Notice of Privacy Practices

Ways in Which We May Use and Disclose your Protected Health Information:

 

The following paragraphs describe different ways that we may use and disclose your protected health information. We have provided an example for each category, but these examples are not meant to be exhaustive. We assure you that all of the ways we are permitted to use and disclose your health information fall within one of these categories.

Treatment We will use and disclose your protected health information to provide, coordinate, or manage your health care and any related services. We will also disclose your health information to other physicians who may be treating you. Additionally, we may from time to time disclose your health information to another physician who we have requested to be involved in your care. For example-we would disclose your health information to a specialist to whom we have referred you for a diagnosis to help in your treatment.

Payment We will use and disclose your protected health information to obtain payment for the health care services we provide you. For example, -we may include information with a bill to a third-party payer that identifies you, your diagnosis, procedures performed, and supplies used in rendering the service.

Health Care Operations We will use and disclose your protected health information to support the business activities of our practice. For example-we may use medical information about you to review and evaluate our treatment and services or to evaluate our staff's performance while caring for you. In addition, we may disclose your health information to third party business associates who perform billing, consulting, or transcription services for our practice.


Other Ways We May Use and Disclose Your Protected Health Information:



Appointment Reminders We will use and disclose your protected health information to contact you as a reminder about scheduled appointment or treatment.

Treatment Alternatives We will use and disclose your protected health information to tell you about or to recommend possible alternative treatments or options that may be of interest to you.

Others Involved in Your Care We will use and disclose your protected health information to a family member, a relative, a close friend, or any other person you identify that is involved in your medical care or payment for care.

Research We will use and disclose your protected health information to researchers provided the research has been approved by an institutional review board that has reviewed the research proposal and established protocols to ensure the privacy of your health information.

As Required by Law We will use and disclose your protected health information when required to by federal, state, or local law. You will be notified of any such disclosures.

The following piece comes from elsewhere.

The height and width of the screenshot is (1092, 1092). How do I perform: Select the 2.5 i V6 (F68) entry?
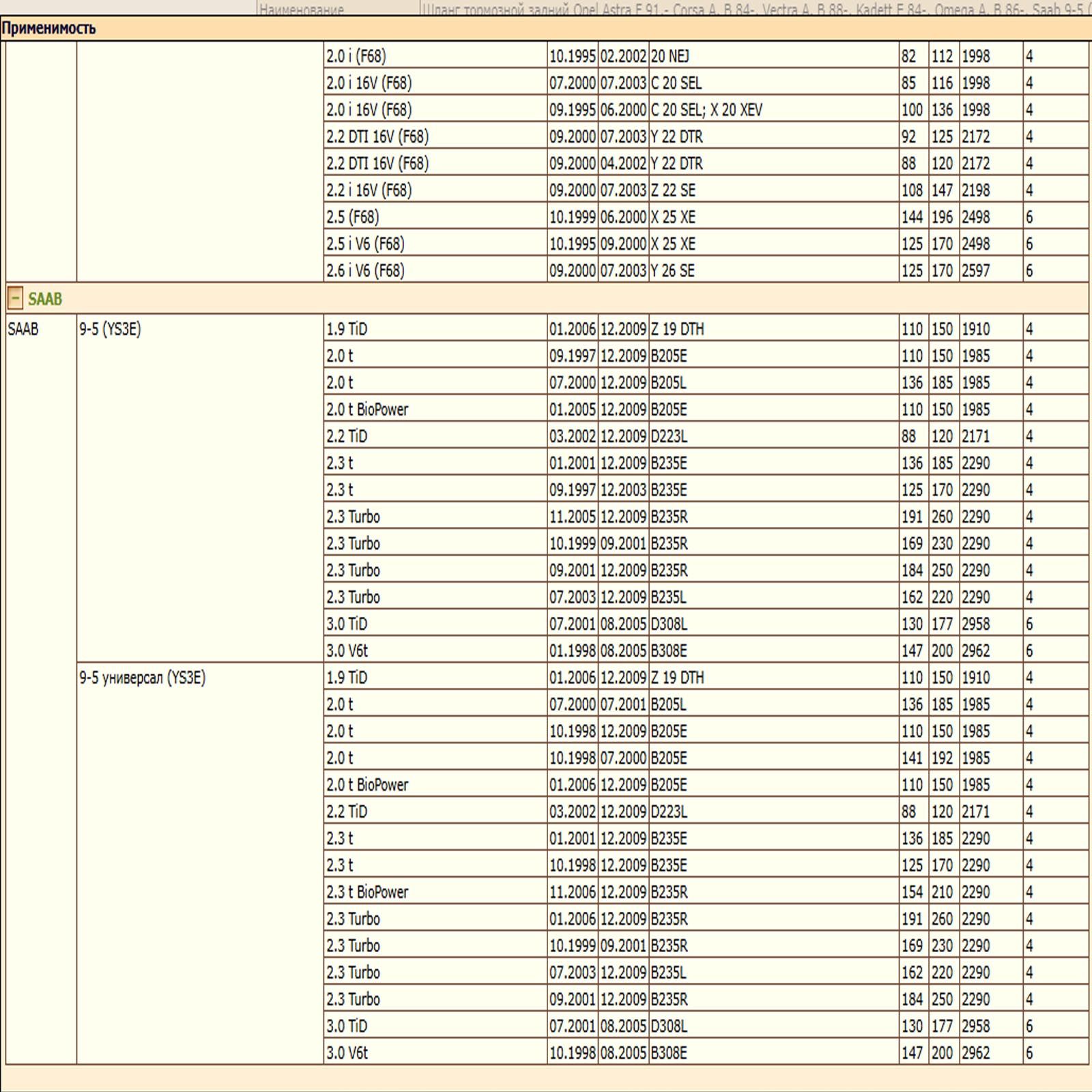[365, 244]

To Avert a Serious Threat to Public Health or Safety We will use and disclose your protected health information to a public health authority that is permitted to collect or receive the information for the purpose of controlling disease, injury, or disability. If directed by that health authority, we will also disclose your health information to a foreign government agency that is collaboration with the public health authority.

Worker's Compensation We will use and disclose your protected health information for worker's compensation or similar programs that provide benefits for work-related injuries or illness.

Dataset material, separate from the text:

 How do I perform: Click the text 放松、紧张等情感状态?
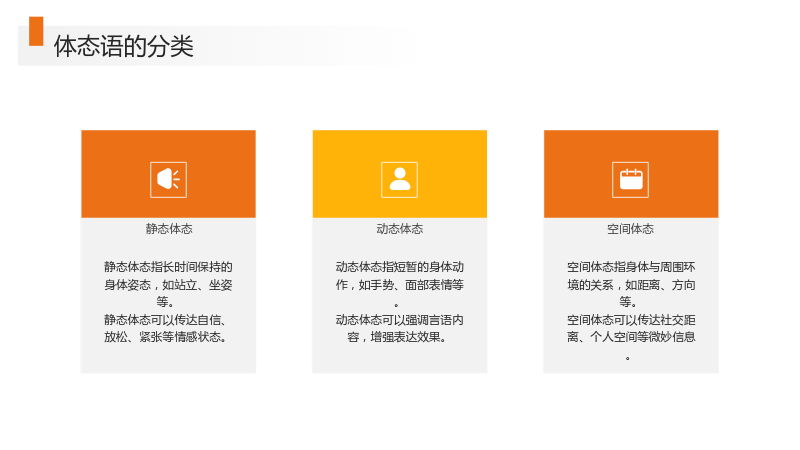[166, 337]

Inmates We will use and disclose your protected health information to a correctional institution or law enforcement official if you are an inmate of that correctional institution or under the custody of the law enforcement official. This information would be necessary for the institution to provide you with health care; to protect the health and safety of others; or for the safety and security of the correctional institution.

 

Your Health Information Rights

 

Although your health record is the physician property of the health care practitioner or facility that compiled it, the information belongs to you. You have the right to:

A Paper Copy of This Notice You have the right to receive a paper copy of this notice upon request. You may obtain a copy by asking our receptionist at your next visit or by calling and asking us to mail you a copy.

Inspect and Copy You have the right to inspect and copy the protected health information that we maintain about you in our designated record set for as long as we maintain that information. This designated record set includes your medical and billing records, as well as any other records we use for making decisions about you. Any psychotherapy notes that may have been included in records we received about you are not available for your inspection or copying by law. We may charge you a fee for the costs of copying, mailing, or other supplies used in fulfilling your request.

If you wish to inspect or copy your medical information, you must submit your request in writing to our practice manager, Kim Davis
3998 Vista Way, Suite C200, Oceanside, Ca., 92056. You may mail in your request, or bring it to our office. We will have 30 days to respond to your request for information that we maintain at our practice site. If the information is stored off-site, we are allowed up to 60 days to respond but must inform you of this delay.